Atlassian cloud has growing pains. It may be a tough pill to swallow, but they need to go back to the drawing board and reassess the situation. Not only do they need to take a hard look at their cloud architecture, their processes, their operations, and more importantly their mandate to convert all customers to the cloud or Data Center by 2024. It is such a shame as I like their suite of products. A solid line of products that have performed well for large enterprise customers with their On-prem Data Center version for many years until now.
They also need to automate a lot of their cloud operations such as restoring deleted customer sites in one batch rather than painful small batches.

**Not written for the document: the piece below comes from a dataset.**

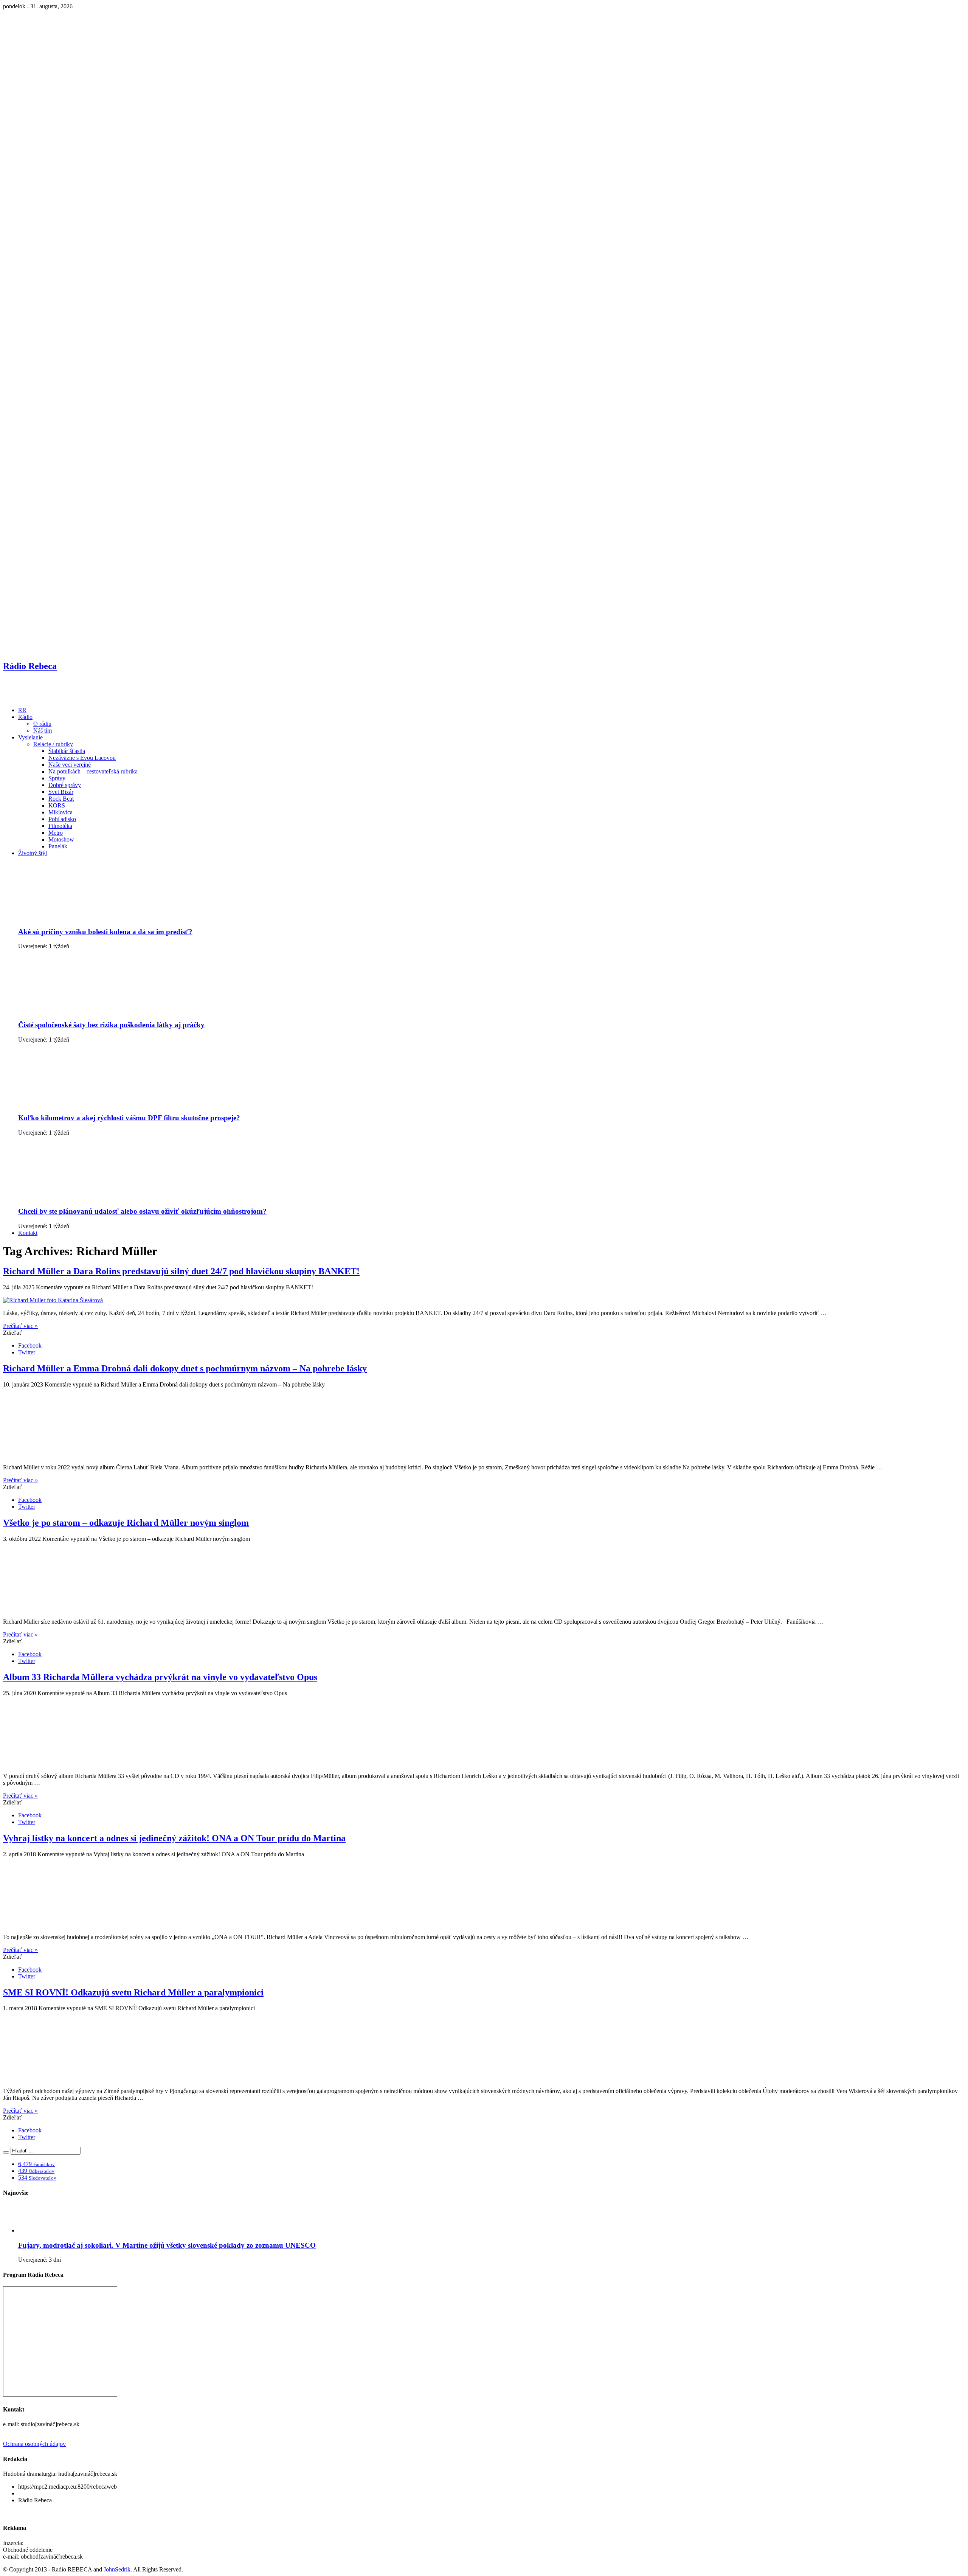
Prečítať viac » (20, 1326)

They should have fully automated rollbacks for any changes whether it is configuration, functions, features, or code changes. If something didn’t work, they should be able to roll back to a previous version in an automated fashion quickly in a matter of hours – not days or weeks.
This happens when companies grow too soon, too fast. An added complexity in the case of Atlassian is the list of acquisitions they did which they are trying to bring together in one cloud platform.
This too shall pass. How they will respond to this event by putting newer processes, controls, approvals, automation, and more importantly automated rollbacks can tell whether they are trustable going forward. Once the picture is clear, enterprises can decide whether it is worthy of continuing with Atlassian or look at some worthy alternatives.
It is too soon to tell at this point.
PS: I had a call with their head of engineering (Mike Tria) on 4/19/2022, who addressed some of these concerns and explained in detail some of the measures they are doing to fix this issue so it won’t happen again. It included items like staged permanent deletes, operational quality, mass auto rollbacks, customer restoration across product lines, etc. He also discussed at length about what they are doing to the customers who cleverly instantiated instances in parallel while waiting for the issues to be resolved and how they can be merged into their main service.
I was assured by Atlassian that this incident will be reviewed in detail and the measures they are taking going forward will be addressed in detail in a PIR (Post-mortem Incident Report) that is scheduled to be released soon (before the end of the month per Atlassian).